=== EXCERPTED PASSAGE ===
Adaptation of 3PA to Urban and Displacement Settings
Adaptation of 3PA to Urban and Displacement Settings
Using South-South and Triangular Cooperation in World Food Programme Three-Pronged Approach capacity strengthening through cross-learning initiatives


The World Food Programme’s (WFP) Three Pronged-Approach (3PA) has become instrumental in the design, planning and implementation of programmes in integrated resilience-building, safety nets, public works programmes, emergency preparedness and response. WFP has been equipping universities to take full ownership and to apply 3PA to support strengthening the capacities of governments and partners. Universities can be good implementors of the 3PA given the rigorous consultation process and technical detail of the information collected and analysed through the 3PA. With the success of the roll-out and applying 3PA tools through universities, there has been an impetus in some countries to adopt a similar approach – namely eSwatini and Mozambique in Southern Africa (Regional Bureau Johannesburg (RBJ)) and Kenya and Ethiopia in East and Central Africa (Regional Bureau Nairobi (RBN)). However, due to the wide diversity in geography, economy and political context – it often appears challenging to build the capacity of target stakeholders on 3PA and it is also time- and resource-demanding. 

Towards a Solution

To address these challenges, RBJ, with support from the Livelihoods, Asset Creation and Resilience Unit (PRO-RL) in the Programme – Humanitarian and Development Division in WFP Headquarters (HQ), leveraged South-South and Triangular Cooperation (SSTC) to enable cross-learning visits where one single roll-out engaged multiple country stakeholders and economized the use of time and resources, while having a more significant impact within and across regions.


WFP facilitated a cross-learning initiative among participating countries – eSwatini, Mozambique and Zimbabwe – that included training and in-field missions for exchanges on Seasonal Livelihood Programming (SLP). In the long run, this initiative will be scaled up to support more countries implementing the SLP. It will continue to enable networks among countries and universities to promote knowledge-sharing between practitioners and academia, and will provide a good example of how to set up and run sustainable partnerships. This initiative directly contributes to achieving target 17.6 of SDG 17 which aims to enhance South-South and triangular regional and international cooperation on and access to science, technology and innovation and to enhance knowledge-sharing on mutually agreed terms, including through improved coordination among existing mechanisms. 

In particular, this project enabled cross-learning and exchange visits which were designed and articulated in such a way that in three months all target universities and government staff in the four countries concerned would be well-trained on the rural and urban Seasonal Livelihood Programme.
===
> _TO BE DONE_:
• 1. Do these statements agree with the 3PA adaptation text? Answer each with yes or no and quote the deciding words. (a) Zimbabwe took part in WFP's cross-learning initiative. (b) Building capacity on 3PA across diverse contexts takes little time and few resources. (c) The initiative contributes to target 17.6 of SDG 17.
• 2. Can you write out the stretch of the 3PA adaptation text from "In particular, this" through "Seasonal Livelihood Programme.", keeping every word and mark as it stands?
You won't need the records that follow.
=== MATERIAL ===
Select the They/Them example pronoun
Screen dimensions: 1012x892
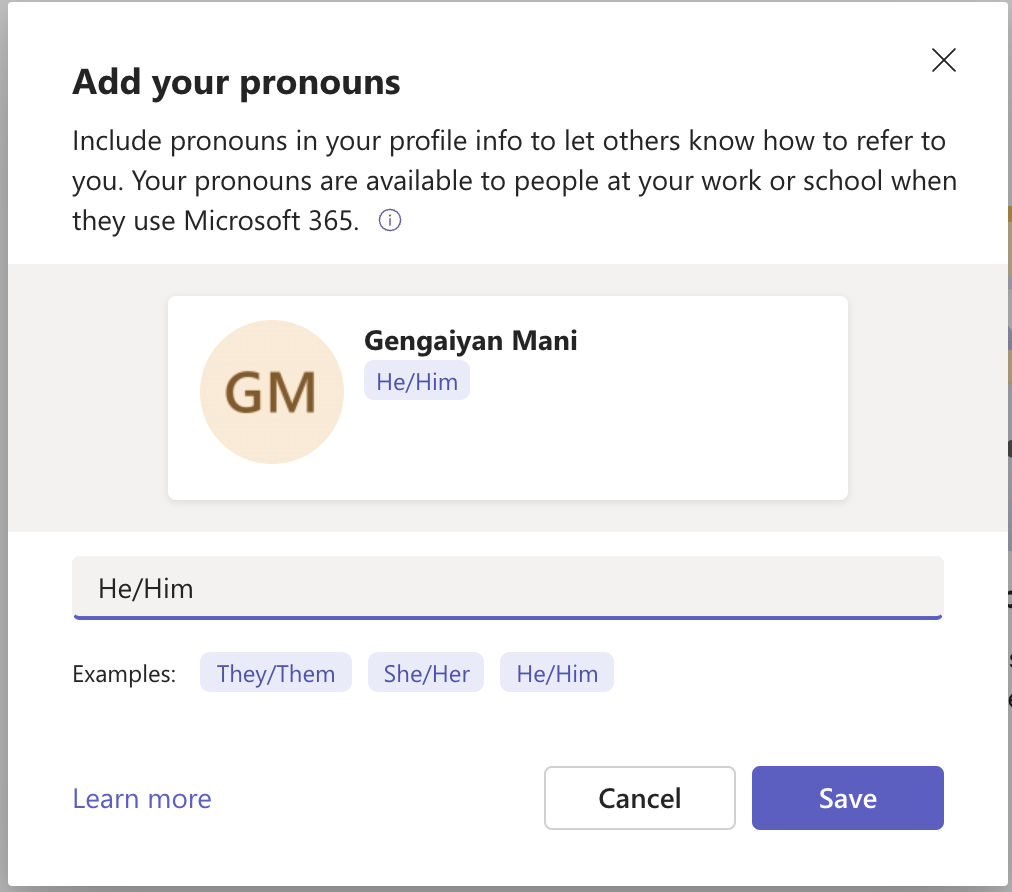tap(276, 673)
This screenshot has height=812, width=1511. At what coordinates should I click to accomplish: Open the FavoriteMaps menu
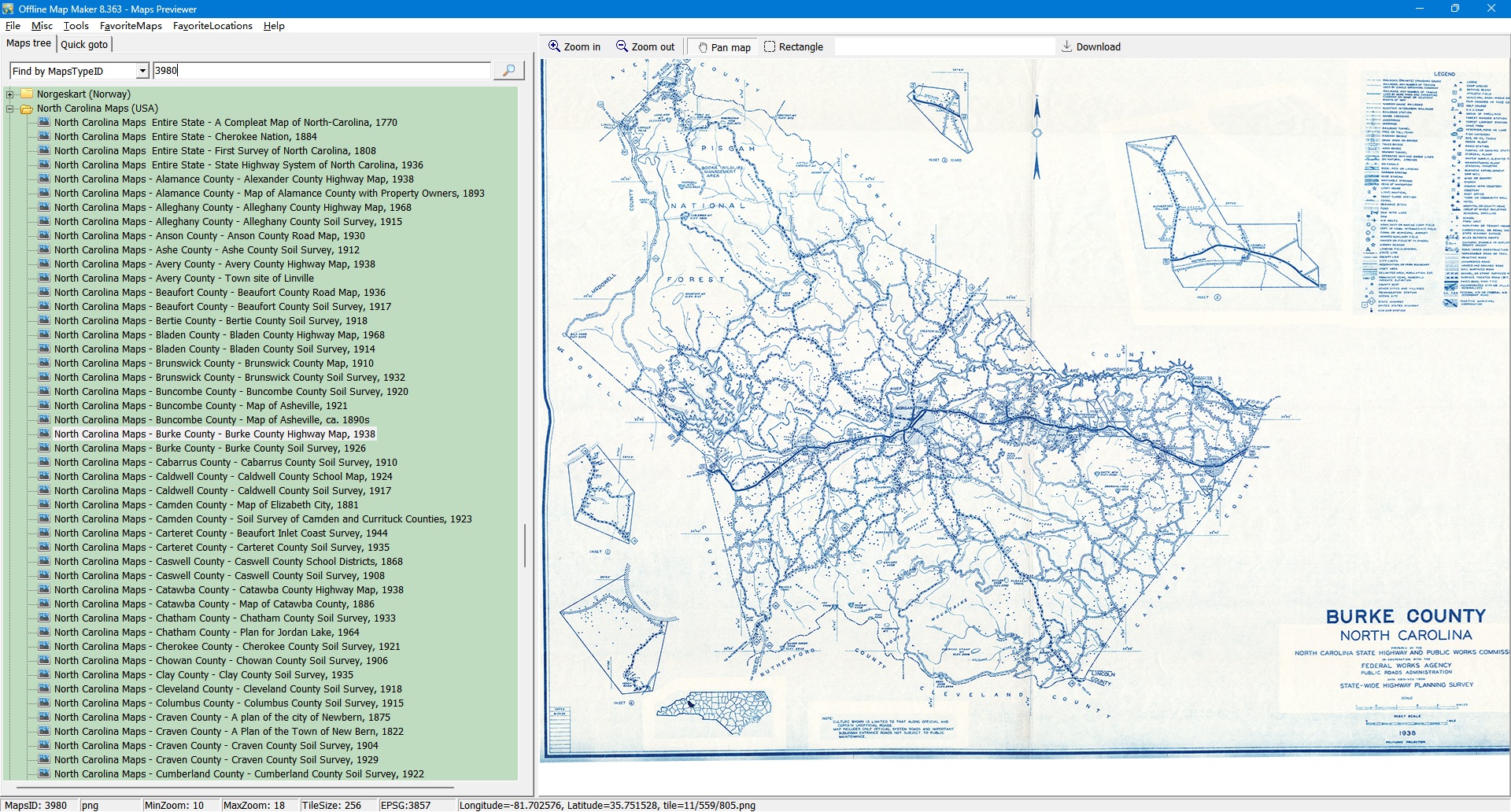pyautogui.click(x=131, y=26)
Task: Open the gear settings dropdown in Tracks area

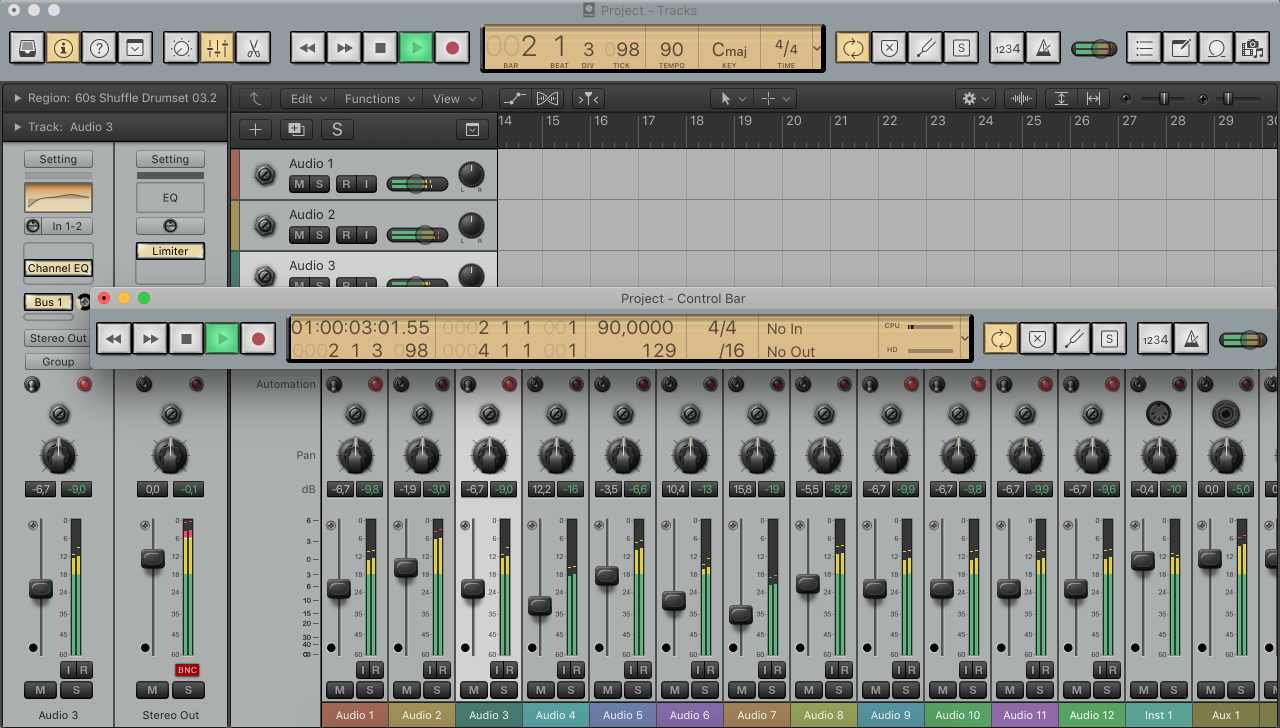Action: 973,99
===
> _TASK SOLUTIONS_:
• 1.
(a) Yes: "among participating countries – eSwatini, Mozambique and Zimbabwe"
(b) No: "it is also time- and resource-demanding"
(c) Yes: "directly contributes to achieving target 17.6 of SDG 17"

• 2.
In particular, this project enabled cross-learning and exchange visits which were designed and articulated in such a way that in three months all target universities and government staff in the four countries concerned would be well-trained on the rural and urban Seasonal Livelihood Programme.